If the numpy array is save inside a directory with the following configuration file, this issue would be fixed.

#
# This is a demo file to define Numpy data axes_manager.
#

[3D DATA]
file = numpy_data.npy

# Infos for the axes_manager
axis_0_name = x
axis_1_name = y
axis_2_name = Energy loss

# Some more info for the energy loss axis
axis_2_offset = 4.6e+02
axis_2_scale = 0.32
axis_2_unit = eV

# No scan section, I want a random scan.

And the data would be loaded by simply typing this.

>>> inpystem.load_file('my-nice-file.conf', scan_ratio=0.5, scan_seed=0)

Some example data for fast testing

The package is delivered with some toy data for testing which are not provided inside the package itself due to the high data size. Please download it at the github project page under location DATA/ and copy it to your data path (see Loading your data is faster). These data can be called afterwards with the load_key() function.

The three example data are called with the following keys:

  • 'HR-sample': this is a real atomic-scale HAADF/EELS sample,

  • 'HR-synth': this is a synthetic EELS image generated to be similar to 'HR-sample',

  • 'LR-synth': this is a synthetic low-resolution EELS image.

The first data were acquired in the context of the following works [AZWT+19], [APLML+18]. Authors of these works would like to acknowledge Daniele Preziosi for the LAO-NNO thin film growth, Alexandre Gloter for the FIB lamella preparation and Xiaoyan Li for STEM experiments.

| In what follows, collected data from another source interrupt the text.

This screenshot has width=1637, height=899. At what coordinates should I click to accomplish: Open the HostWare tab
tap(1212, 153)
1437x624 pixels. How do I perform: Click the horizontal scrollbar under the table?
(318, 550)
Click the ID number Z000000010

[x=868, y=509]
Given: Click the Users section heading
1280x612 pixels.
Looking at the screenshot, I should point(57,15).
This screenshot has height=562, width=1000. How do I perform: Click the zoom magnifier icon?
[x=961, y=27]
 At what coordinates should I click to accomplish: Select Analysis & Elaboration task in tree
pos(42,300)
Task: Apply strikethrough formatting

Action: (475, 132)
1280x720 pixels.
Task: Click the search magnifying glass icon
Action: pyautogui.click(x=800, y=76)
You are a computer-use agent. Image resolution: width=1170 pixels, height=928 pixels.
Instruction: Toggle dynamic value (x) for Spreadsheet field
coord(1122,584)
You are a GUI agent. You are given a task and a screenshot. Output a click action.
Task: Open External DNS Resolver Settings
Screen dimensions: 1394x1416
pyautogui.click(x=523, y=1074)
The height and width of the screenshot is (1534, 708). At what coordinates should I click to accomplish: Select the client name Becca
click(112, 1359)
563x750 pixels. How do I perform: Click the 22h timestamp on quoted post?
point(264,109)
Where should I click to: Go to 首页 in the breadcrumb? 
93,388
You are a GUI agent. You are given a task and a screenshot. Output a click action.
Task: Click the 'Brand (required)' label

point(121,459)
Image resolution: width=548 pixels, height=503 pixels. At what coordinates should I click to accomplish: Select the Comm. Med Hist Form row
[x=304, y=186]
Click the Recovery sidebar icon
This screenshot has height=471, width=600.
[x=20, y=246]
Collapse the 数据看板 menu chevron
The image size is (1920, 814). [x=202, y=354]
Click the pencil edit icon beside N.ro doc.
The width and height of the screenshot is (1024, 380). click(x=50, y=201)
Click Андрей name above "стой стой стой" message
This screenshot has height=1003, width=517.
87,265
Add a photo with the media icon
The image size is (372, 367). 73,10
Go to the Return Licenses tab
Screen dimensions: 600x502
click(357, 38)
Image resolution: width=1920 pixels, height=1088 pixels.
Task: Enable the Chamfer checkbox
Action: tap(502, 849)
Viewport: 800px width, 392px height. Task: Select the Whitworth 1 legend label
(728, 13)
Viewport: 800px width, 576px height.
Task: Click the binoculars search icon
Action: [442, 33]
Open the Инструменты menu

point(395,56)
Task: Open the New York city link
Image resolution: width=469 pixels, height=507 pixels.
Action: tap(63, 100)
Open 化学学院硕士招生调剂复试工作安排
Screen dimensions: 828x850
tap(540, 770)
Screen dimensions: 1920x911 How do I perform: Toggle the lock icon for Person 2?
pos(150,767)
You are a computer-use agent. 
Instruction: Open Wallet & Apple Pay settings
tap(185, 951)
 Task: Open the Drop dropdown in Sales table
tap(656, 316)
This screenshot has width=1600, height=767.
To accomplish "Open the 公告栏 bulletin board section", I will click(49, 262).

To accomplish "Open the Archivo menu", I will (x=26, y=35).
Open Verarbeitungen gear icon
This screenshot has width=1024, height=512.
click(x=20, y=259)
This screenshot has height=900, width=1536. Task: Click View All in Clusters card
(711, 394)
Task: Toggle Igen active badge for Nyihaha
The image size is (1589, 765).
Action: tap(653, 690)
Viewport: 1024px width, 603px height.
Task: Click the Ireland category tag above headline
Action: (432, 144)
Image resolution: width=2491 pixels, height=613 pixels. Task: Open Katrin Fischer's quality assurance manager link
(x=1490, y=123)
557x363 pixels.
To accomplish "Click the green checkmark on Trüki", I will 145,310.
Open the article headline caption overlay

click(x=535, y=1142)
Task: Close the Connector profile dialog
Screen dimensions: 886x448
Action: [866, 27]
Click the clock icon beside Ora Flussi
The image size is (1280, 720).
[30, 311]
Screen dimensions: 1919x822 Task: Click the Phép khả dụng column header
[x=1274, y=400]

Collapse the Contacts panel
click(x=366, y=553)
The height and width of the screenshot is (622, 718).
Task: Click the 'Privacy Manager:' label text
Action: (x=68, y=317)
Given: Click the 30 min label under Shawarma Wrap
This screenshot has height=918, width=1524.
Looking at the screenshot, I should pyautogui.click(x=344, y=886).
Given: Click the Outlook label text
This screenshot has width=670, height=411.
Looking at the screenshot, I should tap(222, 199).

The two last data were generated to compare reconstruction methods in the context of STEM-EELS data inpainting [AMonierOberlinBrun+18]. The high-resolution works were submitted.

References

APLML+18

Daniele Preziosi, Laura Lopez-Mir, Xiaoyan Li, Tom Cornelissen, Jin Hong Lee, Felix Trier, Karim Bouzehouane, Sergio Valencia, Alexandre Gloter, Agnès Barthélémy, and Manuel Bibes. Direct mapping of phase separation across the metal–insulator transition of ndnio3. Nano Letters, 18(4):2226–2232, 2018. doi:10.1021/acs.nanolett.7b04728.

AZWT+19

Alberto Zobelli, Steffi Y Woo, Luiz HG Tizei, Nathalie Brun, Anna Tararan, Xiaoyan Li, Odile Stéphan, Mathieu Kociak, and Marcel Tencé. Spatial and spectral dynamics in stem hyperspectral imaging using random scan patterns. arXiv preprint arXiv:1909.07842, 2019.

AMonierOberlinBrun+18

É. Monier, T. Oberlin, N. Brun, M. Tencé, M. de Frutos, and N. Dobigeon. Reconstruction of partially sampled multiband images—application to stem-eels imaging. IEEE Trans. Comput. Imag., 4(4):585–598, dec. 2018.